Frying Tonight: The Saga of Fish & Chips
Priestland
1972
Submitter: In this book Gerald covers every aspect of the great British invention – Fish & Chips. He takes us on a journey from the 1880’s, the days of the ‘Fish Dinners for the Poor’ campaign, then on past the ‘Great Cruelty to Eels Trial’ of 1909, to the banning of the serving of them, wrapped in newspaper. He debates the mystical properties of fish and discusses whether chips could possible be an aphrodisiac.

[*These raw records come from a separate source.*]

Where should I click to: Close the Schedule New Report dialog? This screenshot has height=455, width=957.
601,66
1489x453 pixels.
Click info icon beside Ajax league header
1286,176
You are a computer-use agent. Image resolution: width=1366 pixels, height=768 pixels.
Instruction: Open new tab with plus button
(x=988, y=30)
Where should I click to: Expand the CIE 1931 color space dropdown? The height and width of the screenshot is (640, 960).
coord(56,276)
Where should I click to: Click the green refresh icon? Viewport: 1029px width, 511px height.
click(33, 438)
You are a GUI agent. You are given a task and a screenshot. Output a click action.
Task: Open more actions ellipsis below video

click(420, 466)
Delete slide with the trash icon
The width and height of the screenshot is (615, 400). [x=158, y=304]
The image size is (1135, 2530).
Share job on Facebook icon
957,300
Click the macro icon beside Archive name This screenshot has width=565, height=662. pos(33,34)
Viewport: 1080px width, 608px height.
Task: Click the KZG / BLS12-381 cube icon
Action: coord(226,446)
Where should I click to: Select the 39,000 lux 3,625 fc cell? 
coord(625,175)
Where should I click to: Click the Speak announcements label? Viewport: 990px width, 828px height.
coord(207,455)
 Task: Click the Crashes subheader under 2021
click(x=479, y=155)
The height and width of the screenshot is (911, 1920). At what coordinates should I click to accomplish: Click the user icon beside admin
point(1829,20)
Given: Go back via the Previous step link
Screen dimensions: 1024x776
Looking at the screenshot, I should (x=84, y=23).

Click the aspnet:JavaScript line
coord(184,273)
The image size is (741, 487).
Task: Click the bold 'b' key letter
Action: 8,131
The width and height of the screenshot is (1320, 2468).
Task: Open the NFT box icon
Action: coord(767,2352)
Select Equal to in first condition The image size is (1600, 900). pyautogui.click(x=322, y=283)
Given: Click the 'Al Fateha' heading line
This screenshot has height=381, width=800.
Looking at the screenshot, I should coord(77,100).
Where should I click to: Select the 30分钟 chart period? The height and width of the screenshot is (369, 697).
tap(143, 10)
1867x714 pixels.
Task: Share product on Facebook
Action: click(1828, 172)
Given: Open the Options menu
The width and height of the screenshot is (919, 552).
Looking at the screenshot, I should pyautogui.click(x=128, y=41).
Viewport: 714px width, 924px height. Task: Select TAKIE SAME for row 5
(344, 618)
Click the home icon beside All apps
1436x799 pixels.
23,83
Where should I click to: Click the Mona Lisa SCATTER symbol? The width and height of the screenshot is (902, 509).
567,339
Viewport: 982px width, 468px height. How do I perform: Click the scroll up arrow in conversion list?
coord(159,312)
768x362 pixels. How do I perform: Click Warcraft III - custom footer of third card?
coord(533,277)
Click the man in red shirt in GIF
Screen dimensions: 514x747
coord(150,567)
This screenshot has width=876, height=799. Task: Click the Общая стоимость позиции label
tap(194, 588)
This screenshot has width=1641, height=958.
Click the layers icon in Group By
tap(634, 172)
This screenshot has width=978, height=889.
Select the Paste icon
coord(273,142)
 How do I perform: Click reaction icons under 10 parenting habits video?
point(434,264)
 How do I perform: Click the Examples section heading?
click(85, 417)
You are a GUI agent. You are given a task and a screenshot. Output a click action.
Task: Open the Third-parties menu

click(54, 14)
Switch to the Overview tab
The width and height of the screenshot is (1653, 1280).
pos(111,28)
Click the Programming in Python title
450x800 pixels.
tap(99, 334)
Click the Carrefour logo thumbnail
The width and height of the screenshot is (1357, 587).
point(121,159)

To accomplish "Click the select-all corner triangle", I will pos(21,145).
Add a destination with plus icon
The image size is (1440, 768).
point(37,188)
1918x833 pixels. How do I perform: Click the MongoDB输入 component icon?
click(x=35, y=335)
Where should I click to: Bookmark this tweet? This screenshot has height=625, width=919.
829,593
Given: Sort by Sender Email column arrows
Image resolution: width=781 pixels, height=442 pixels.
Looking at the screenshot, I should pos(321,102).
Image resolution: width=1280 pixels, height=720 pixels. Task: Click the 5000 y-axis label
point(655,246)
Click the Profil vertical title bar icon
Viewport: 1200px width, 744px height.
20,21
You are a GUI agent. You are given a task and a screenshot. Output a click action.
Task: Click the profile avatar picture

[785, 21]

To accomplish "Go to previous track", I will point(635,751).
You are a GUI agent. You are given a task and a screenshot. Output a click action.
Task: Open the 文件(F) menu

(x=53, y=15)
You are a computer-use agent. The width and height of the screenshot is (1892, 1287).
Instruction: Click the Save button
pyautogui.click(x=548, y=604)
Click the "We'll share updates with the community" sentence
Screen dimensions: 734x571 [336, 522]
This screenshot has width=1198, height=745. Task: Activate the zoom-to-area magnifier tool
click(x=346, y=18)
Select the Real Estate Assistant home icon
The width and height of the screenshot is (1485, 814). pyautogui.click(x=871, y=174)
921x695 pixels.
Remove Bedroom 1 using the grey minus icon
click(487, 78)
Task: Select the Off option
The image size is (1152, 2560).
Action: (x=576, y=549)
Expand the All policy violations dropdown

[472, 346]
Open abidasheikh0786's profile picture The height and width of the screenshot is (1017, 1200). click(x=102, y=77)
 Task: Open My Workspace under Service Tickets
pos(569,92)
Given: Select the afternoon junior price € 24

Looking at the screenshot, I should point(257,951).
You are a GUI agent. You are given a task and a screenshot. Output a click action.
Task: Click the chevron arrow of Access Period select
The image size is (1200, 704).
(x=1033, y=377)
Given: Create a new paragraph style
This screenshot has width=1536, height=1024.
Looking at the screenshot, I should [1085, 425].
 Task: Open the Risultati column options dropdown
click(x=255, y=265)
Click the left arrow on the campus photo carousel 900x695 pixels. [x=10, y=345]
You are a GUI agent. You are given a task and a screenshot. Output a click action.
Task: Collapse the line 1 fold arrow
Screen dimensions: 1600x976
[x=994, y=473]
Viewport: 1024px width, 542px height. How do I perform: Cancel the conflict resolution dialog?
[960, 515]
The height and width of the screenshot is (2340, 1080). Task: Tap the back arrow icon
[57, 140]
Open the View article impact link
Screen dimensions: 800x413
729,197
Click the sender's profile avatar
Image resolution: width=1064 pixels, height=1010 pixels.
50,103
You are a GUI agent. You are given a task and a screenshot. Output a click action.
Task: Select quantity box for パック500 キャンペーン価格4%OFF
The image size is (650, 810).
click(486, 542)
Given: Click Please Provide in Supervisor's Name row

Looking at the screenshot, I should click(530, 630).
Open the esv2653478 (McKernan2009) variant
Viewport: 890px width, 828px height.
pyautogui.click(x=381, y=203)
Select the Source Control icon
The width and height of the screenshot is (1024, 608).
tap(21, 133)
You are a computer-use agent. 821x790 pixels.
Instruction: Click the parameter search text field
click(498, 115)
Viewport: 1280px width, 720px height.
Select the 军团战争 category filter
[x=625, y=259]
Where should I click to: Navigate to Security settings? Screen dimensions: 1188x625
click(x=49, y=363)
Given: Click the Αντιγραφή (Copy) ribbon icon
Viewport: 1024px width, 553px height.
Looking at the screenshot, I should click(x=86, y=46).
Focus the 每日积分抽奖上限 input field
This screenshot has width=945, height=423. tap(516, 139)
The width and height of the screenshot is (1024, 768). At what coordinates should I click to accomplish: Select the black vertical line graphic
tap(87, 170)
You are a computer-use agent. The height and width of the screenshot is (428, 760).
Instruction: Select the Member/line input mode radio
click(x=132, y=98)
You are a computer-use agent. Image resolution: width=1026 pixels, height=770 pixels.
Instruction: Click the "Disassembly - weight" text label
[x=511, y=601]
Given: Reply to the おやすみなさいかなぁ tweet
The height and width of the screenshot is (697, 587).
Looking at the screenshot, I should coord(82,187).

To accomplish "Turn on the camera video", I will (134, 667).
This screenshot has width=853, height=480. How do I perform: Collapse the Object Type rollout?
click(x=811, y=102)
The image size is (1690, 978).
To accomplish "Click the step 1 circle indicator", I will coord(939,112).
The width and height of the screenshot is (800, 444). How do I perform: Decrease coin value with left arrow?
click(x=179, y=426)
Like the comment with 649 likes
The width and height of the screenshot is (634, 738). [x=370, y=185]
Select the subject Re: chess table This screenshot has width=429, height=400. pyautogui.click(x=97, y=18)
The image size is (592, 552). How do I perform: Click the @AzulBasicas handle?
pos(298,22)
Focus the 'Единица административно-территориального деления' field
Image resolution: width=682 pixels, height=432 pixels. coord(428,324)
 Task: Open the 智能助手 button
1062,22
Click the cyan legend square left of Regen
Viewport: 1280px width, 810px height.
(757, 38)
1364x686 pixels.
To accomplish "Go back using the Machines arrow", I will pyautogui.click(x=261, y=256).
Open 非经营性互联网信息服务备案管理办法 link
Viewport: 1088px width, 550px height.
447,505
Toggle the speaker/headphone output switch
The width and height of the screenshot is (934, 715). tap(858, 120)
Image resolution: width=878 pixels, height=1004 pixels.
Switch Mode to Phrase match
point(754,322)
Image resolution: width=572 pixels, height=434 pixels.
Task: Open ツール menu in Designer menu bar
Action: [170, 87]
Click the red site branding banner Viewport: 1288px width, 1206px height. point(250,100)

He tells of the launching of Fish & Chips upon the unsuspecting people of the United States. In 1936, after the introduction of ‘English Fish Bars’ in many American cities, The Fish Trades Gazette announced: ‘It’s a wow! You wanna step down to 130 East 45th Street and see a little bit of England in the form of a Fish & Chip shop? It’s a cinch! New Yorkers who have discovered this dandy eat are sure spilling a bibful about it. It’s the works! I was certainly wowed to learn that a Mr Salt opened his first Fish ‘n Chip shop in Sausalito, near San Francisco and served up the ‘finger-food’ in specially printed hygienic replicas of a front page of The Times!
Holly: This book is alive and well in libraries all over the world. (Ok, maybe not “well,” but definitely in existence.) Unless it circulates, I can’t imagine why most libraries have it 41 years later. If it circulates, by all means keep it. Otherwise, rest assured that the history of fish and chips is widely available elsewhere.